The chapter provides a very brief introduction to HTML and CGI programming. HTML is a way to specify text formatting, including hypertext links to other pages on the World Wide Web. CGI is a standard for communication between a Web server that delivers documents and a program that computes documents for the server. There are many books on these subjects alone. CGI Developers Resource, Web Programming with Tcl and Perl (Prentice Hall, 1997) by John Ivler is a good reference for details that are left unexplained here.
A guestbook is a place for visitors to sign their name and perhaps provide other information. We will build a guestbook that takes advantage of the World Wide Web. Our guests can leave their address as a Universal Resource Location (URL). The guestbook will be presented as a page that has hypertext links to all these URLs so that other guests can visit them. The program works by keeping a simple database of the guests, and it generates the guestbook page from the database.
The Tcl scripts described in this chapter use commands and techniques that are described in more detail in later chapters. The goal of the examples is to demonstrate the power of Tcl without explaining every detail. If the examples in this chapter raise questions, you can follow the references to examples in other chapters that do go into more depth.

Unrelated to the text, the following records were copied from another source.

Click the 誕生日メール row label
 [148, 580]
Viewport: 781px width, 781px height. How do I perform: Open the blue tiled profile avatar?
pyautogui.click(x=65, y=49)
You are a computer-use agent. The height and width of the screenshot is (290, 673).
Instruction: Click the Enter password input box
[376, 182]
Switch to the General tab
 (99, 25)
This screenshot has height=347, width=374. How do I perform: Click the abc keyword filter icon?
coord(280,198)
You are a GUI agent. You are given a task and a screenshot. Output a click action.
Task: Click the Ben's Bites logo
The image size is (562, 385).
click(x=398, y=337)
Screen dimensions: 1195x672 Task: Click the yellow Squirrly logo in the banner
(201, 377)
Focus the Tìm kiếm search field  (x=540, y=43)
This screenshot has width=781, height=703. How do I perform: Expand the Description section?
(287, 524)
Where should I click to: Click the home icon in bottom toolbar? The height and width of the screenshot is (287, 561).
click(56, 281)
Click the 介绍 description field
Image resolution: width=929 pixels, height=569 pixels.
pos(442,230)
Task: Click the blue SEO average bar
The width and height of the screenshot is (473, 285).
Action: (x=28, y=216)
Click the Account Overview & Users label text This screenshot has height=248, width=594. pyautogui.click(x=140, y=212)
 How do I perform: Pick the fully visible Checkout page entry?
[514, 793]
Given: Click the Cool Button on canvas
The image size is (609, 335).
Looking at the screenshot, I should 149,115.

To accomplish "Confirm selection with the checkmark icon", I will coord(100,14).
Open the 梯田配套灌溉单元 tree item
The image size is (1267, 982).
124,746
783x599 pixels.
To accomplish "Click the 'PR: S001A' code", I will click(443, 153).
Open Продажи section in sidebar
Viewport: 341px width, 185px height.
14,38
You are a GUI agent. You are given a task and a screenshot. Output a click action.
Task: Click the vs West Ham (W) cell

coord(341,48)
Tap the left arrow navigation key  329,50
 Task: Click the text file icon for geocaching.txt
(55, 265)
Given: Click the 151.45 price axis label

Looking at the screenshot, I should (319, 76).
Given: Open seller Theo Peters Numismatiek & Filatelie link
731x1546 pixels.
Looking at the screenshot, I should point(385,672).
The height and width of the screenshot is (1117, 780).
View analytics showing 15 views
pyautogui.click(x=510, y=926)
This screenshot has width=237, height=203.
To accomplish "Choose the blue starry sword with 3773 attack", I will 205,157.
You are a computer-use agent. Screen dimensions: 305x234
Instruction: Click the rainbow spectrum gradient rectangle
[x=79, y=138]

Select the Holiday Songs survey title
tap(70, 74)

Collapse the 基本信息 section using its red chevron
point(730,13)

<TITLE>My Home Page</TITLE>The tags provide general formatting guidelines, but the browsers that display HTML pages have freedom in how they display things. This keeps the markup simple. The general syntax for HTML tags is:
<tag parameters>normal text</tag>As shown here, the tags usually come in pairs. The open tag may have some parameters, and the close tag name begins with a slash. The case of a tag is not considered, so <title>, <Title>, and <TITLE> are all valid and mean the same thing. The corresponding close tag could be </title>, </Title>, </TITLE>, or even </TiTlE>.
The <A> tag defines hypertext links that reference other pages on the Web. The hypertext links connect pages into a Web so you can move from page to page to page and find related information. It is the flexibility of the links that make the Web so interesting. The <A> tag takes an HREF parameter that defines the destination of the link. If you wanted to link to the Sun home page, you would put this in your page:
<A HREF="http://www.sun.com/">Sun Microsystems</A>When this construct appears in a Web page, your browser typically displays "Sun Microsystems" in blue underlined text. When you click on that text, your browser switches to the page at the address "http://www.sun.com/". There is a lot more to HTML, of course, but this should give you a basic idea of what is going on in the examples. The following list summarizes the HTML tags that will be used in the examples:
CGI for Dynamic Pages
There are two classes of pages on the Web, static and dynamic. A static page is written and stored on a Web server, and the same thing is returned each time a user views the page. This is the easy way to think about Web pages. You have some information to share, so you compose a page and tinker with the HTML tags to get the information to look good. If you have a home page, it is probably in this class.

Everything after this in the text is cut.